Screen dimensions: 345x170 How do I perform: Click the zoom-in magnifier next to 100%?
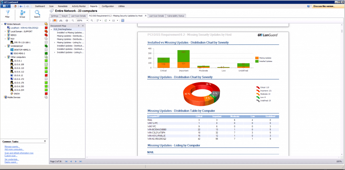92,21
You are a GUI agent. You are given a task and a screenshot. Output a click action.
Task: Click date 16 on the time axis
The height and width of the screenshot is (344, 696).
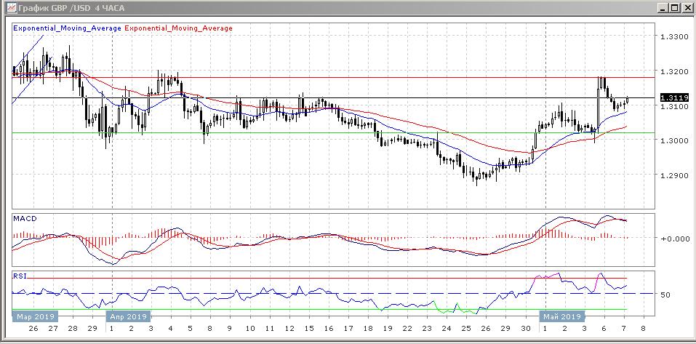tap(328, 329)
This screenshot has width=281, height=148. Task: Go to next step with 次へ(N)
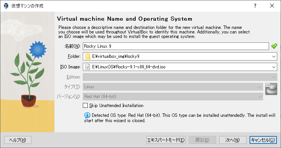232,140
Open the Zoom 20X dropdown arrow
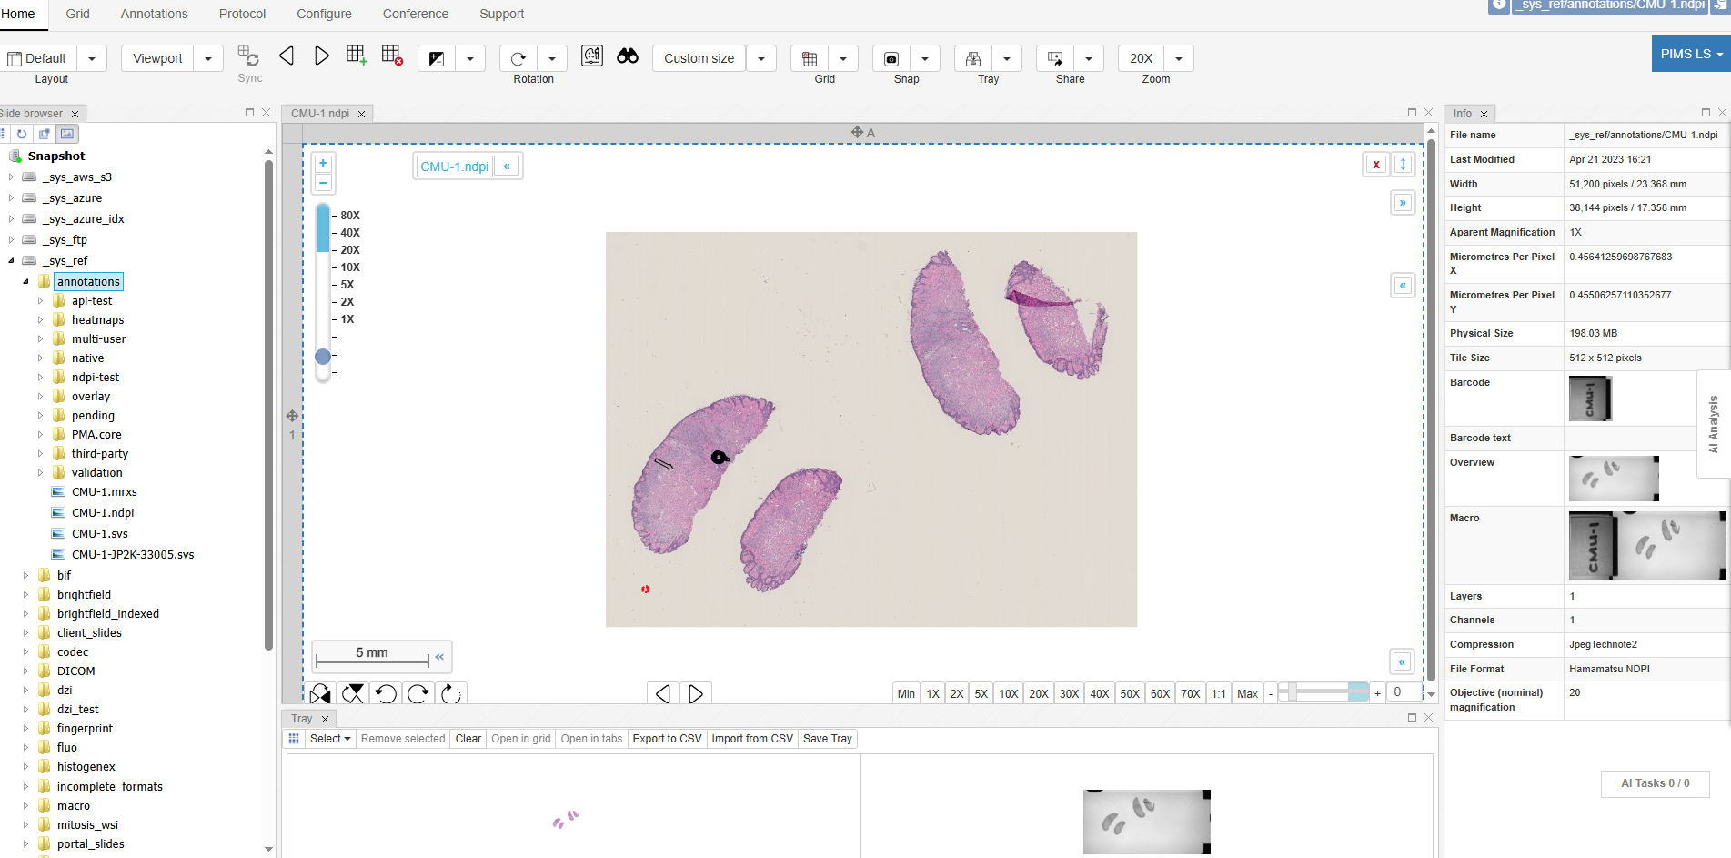The width and height of the screenshot is (1731, 858). [1179, 58]
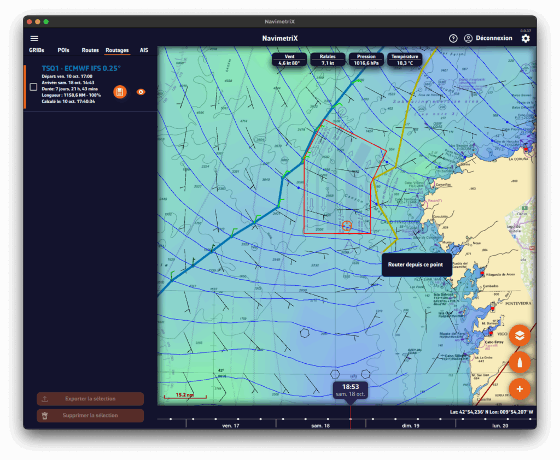Open settings gear icon
The height and width of the screenshot is (460, 560).
(x=525, y=39)
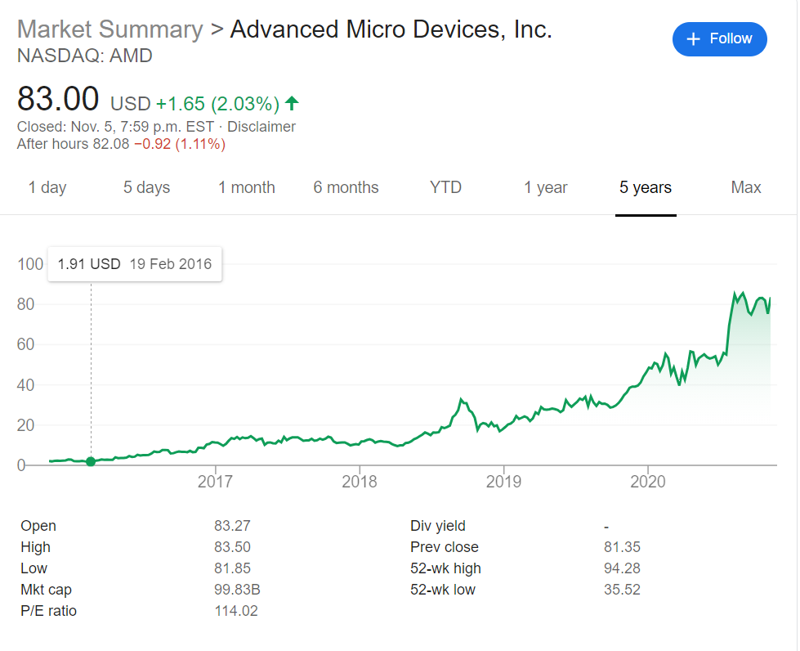This screenshot has width=800, height=651.
Task: Select the YTD tab
Action: point(445,187)
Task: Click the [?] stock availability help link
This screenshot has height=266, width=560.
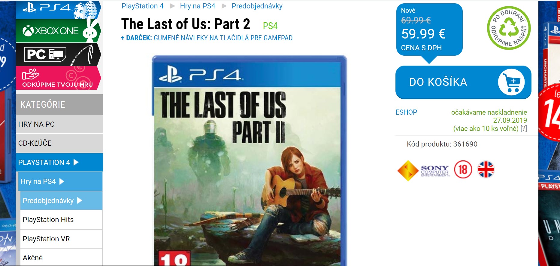Action: tap(524, 128)
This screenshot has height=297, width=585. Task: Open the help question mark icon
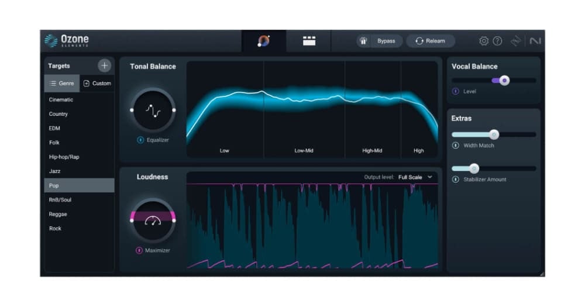497,41
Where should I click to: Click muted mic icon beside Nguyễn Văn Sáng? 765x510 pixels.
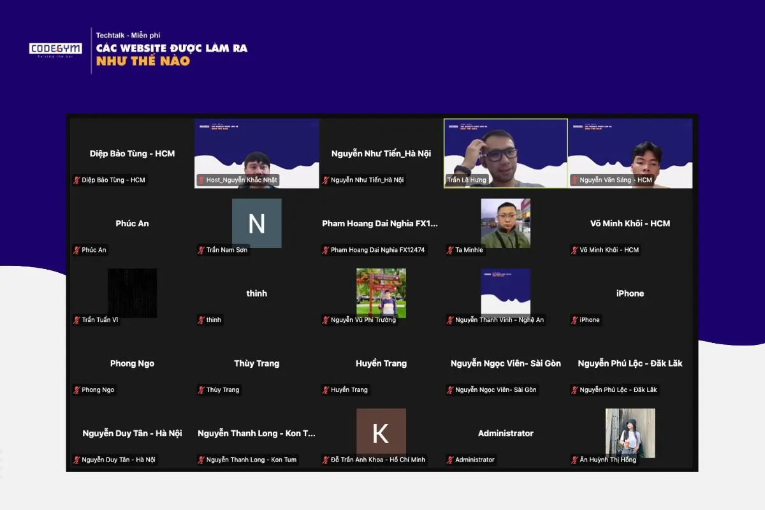(574, 180)
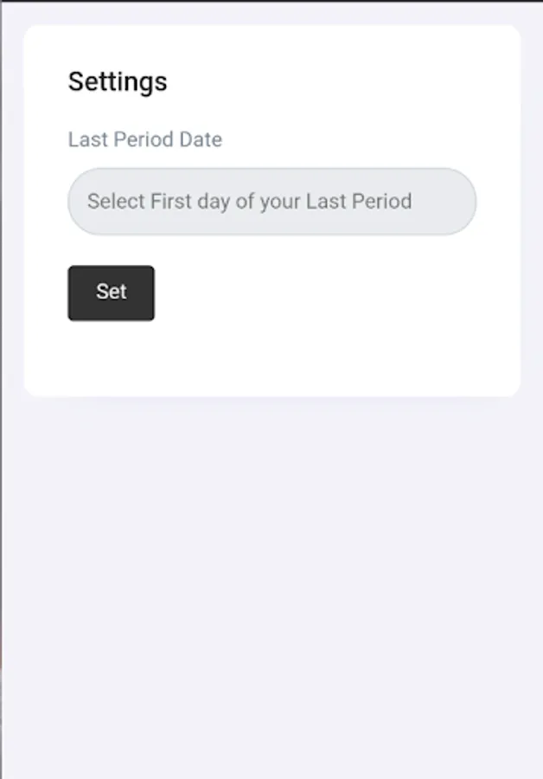The image size is (543, 779).
Task: Select the rounded gray date field
Action: tap(272, 202)
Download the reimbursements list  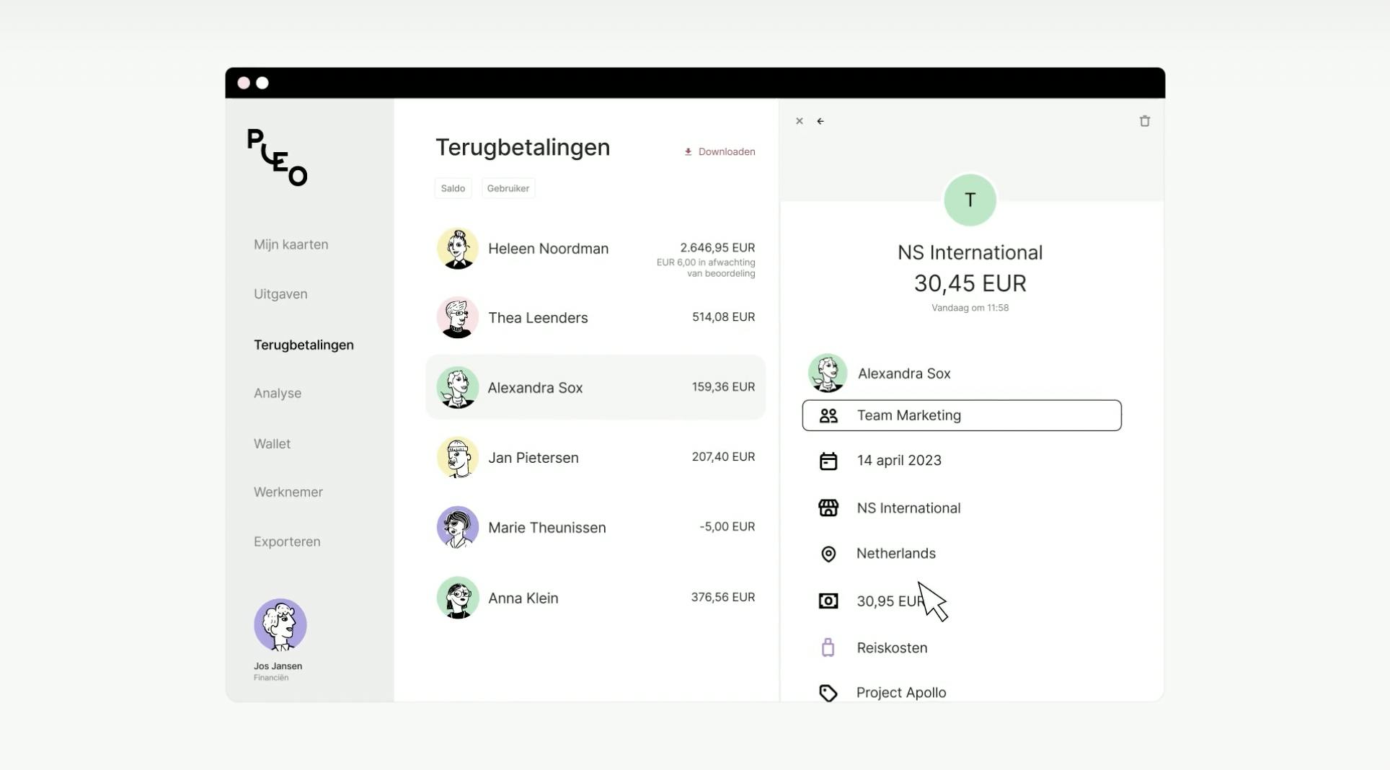pos(720,151)
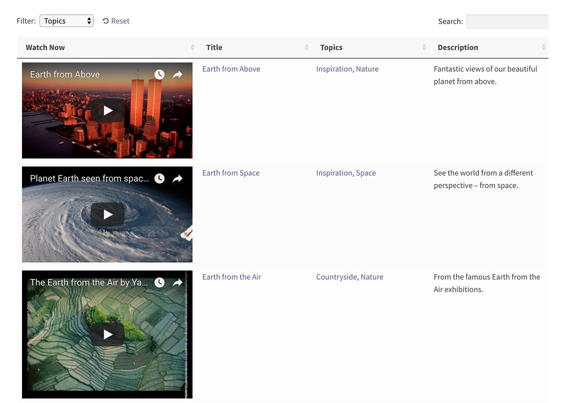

=====

__WHAT TO WORK ON__
Each line from the start of the entries through the line with "Task: Click date 16 on the time axis" is to be restated exactly, and the pictures are to be skipped.

__TASK ANSWER__
Screen dimensions: 345x170 How do I perform: Click the zoom-in magnifier next to 100%?
92,21
You are a GUI agent. You are given a task and a screenshot. Output a click action.
Task: Click date 16 on the time axis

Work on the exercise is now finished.